▶ Required action:
The lines you return should be those containing the string "WordPress", taken from the data below.

Records Block Start

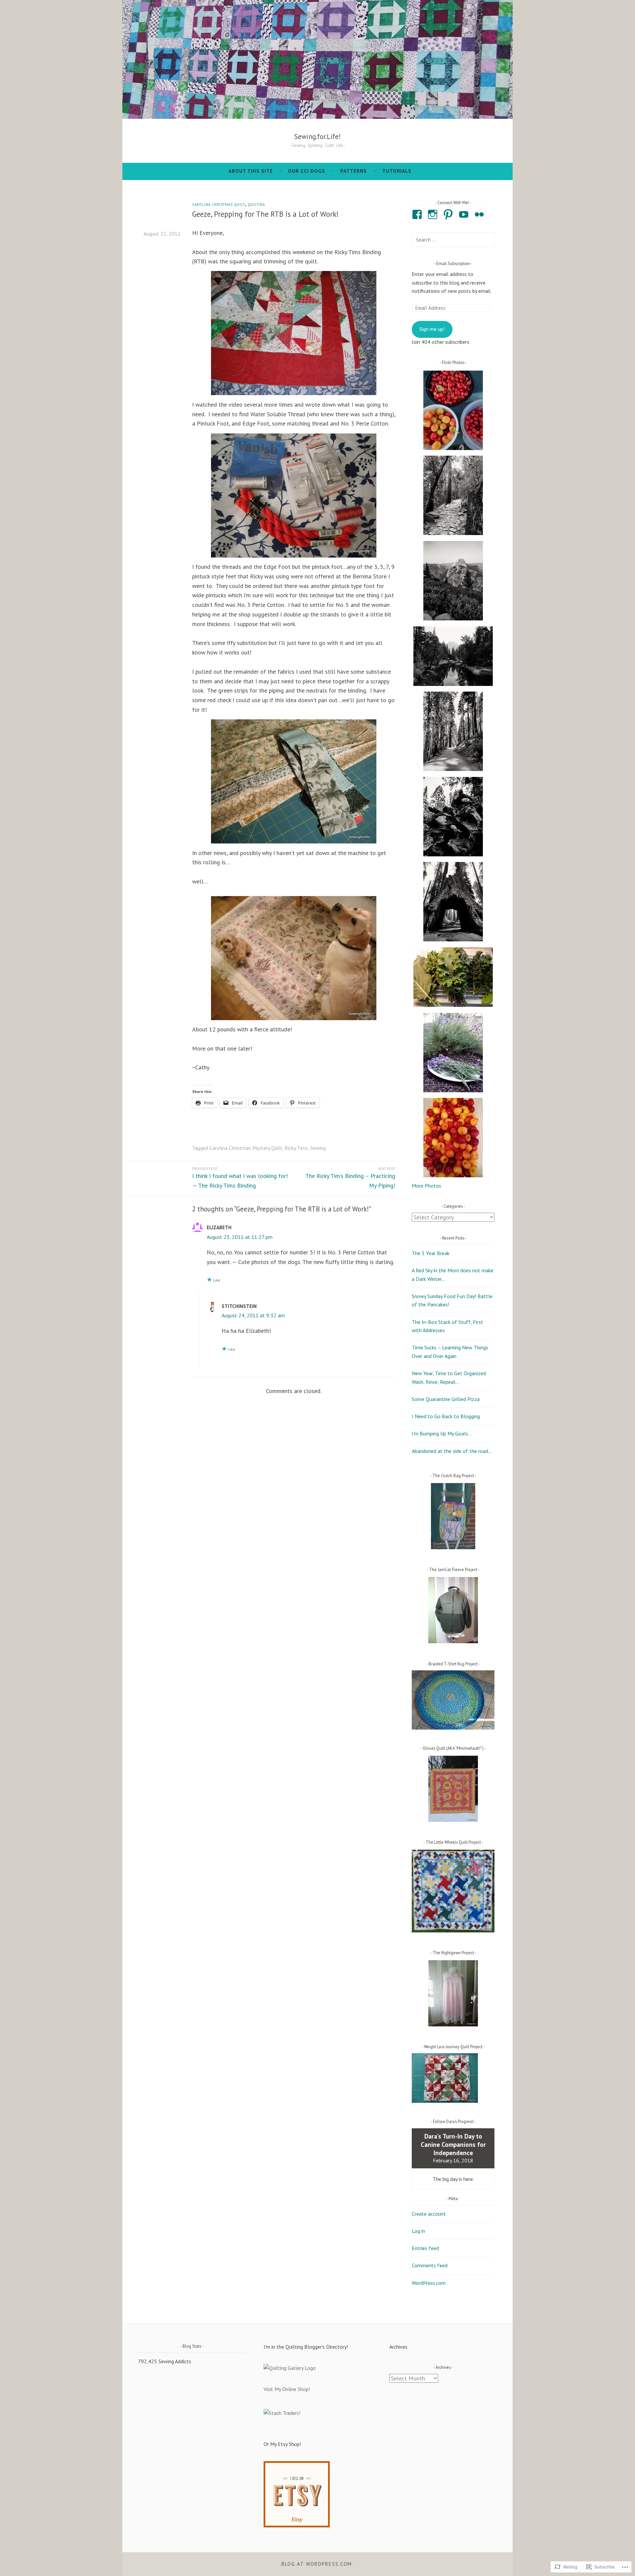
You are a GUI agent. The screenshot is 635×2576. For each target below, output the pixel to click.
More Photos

Records Block End
Records Block Start

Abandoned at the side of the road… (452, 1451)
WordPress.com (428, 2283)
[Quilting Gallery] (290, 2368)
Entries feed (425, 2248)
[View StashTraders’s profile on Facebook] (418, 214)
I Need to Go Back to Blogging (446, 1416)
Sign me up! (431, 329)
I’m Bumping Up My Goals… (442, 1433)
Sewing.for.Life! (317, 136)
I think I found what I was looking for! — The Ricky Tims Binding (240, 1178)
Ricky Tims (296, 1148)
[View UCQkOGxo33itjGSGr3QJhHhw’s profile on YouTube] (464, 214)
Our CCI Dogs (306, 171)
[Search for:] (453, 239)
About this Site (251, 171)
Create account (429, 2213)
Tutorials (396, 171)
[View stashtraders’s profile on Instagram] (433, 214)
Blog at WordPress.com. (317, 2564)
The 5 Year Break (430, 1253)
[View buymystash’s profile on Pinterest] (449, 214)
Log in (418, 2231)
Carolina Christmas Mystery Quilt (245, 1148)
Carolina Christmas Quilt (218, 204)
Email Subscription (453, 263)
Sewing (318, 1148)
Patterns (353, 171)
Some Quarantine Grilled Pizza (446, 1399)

Records Block End
Records Block Start

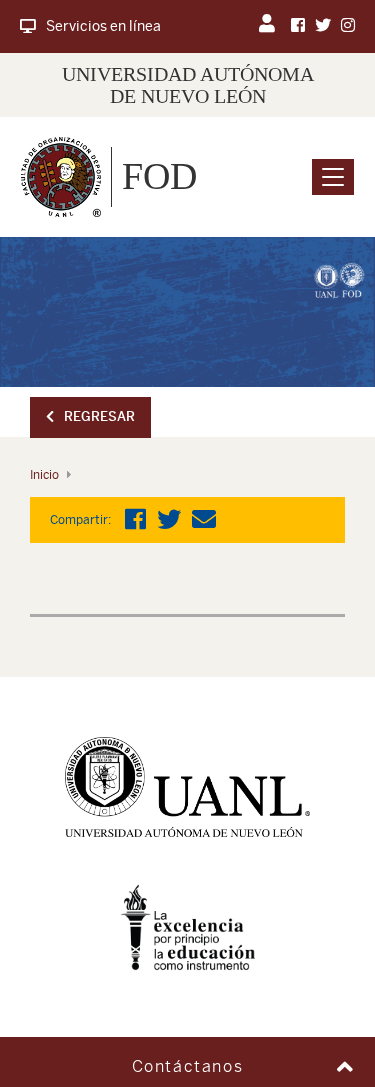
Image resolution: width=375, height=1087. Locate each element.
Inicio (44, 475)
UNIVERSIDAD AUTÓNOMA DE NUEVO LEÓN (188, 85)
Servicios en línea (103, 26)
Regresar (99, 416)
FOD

Records Block End

▶ Exercise result:
WordPress.com (428, 2283)
Blog at WordPress.com. (317, 2564)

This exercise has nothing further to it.